[Records from a data source]
--

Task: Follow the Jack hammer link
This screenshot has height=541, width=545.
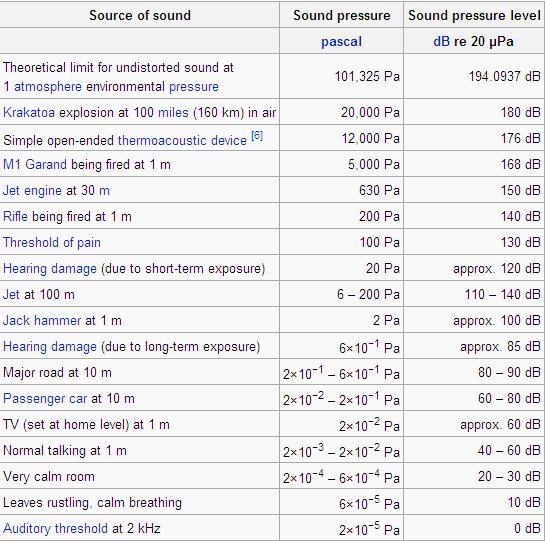Action: 42,321
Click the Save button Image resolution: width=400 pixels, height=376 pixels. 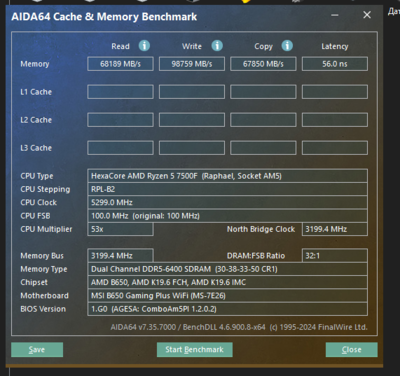37,350
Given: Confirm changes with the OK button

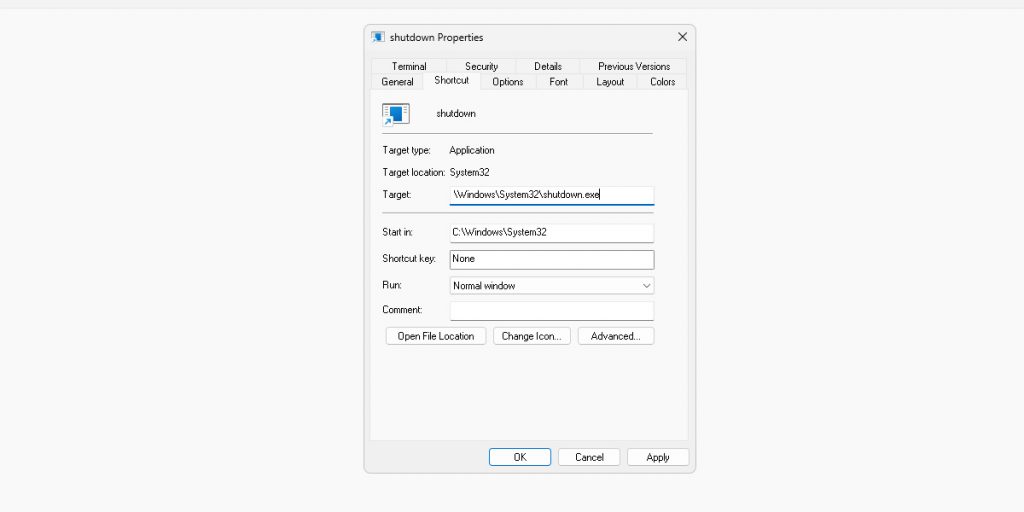Looking at the screenshot, I should tap(519, 457).
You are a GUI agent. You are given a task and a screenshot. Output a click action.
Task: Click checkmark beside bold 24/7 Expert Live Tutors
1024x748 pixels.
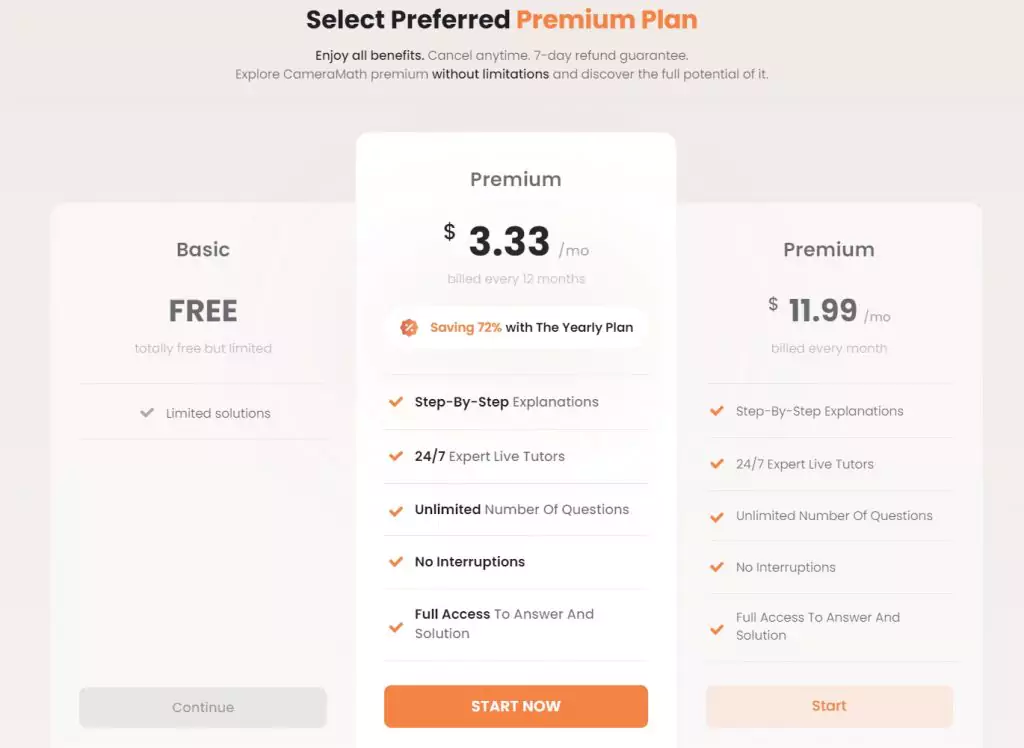click(x=396, y=456)
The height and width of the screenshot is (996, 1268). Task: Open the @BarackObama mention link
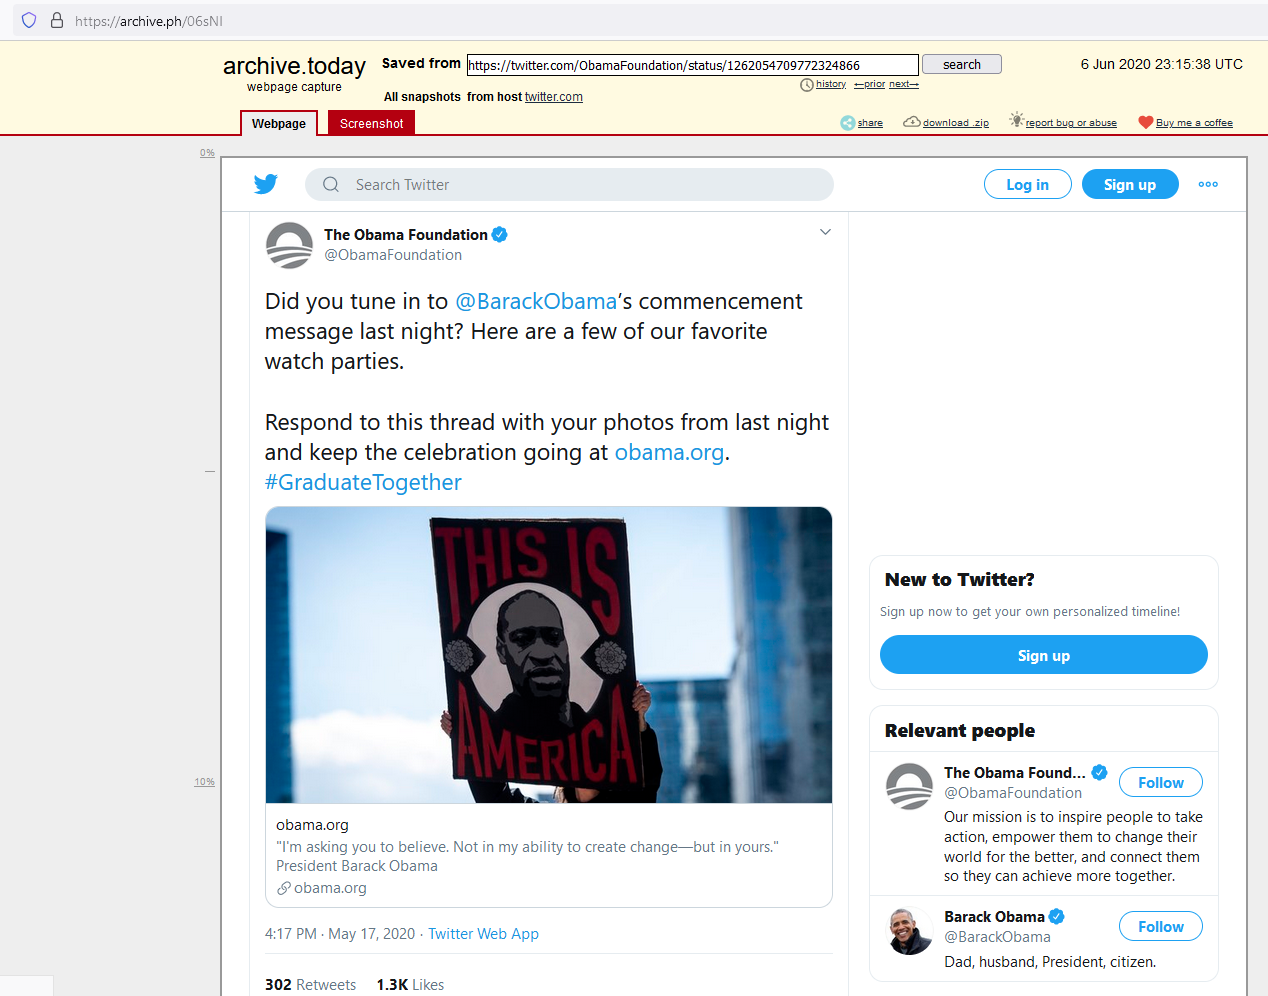536,301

--

Each line from the one holding "You are a GUI" through the final line of the data needs to be transcribed exactly. Include both ends, skip the pictures, and add nothing.

You are a GUI agent. You are given a task and a screenshot. Output a click action.
Task: Click checkmark beside bold 24/7 Expert Live Tutors
1024x748 pixels.
click(x=396, y=456)
The height and width of the screenshot is (996, 1268). Task: Open the @BarackObama mention link
536,301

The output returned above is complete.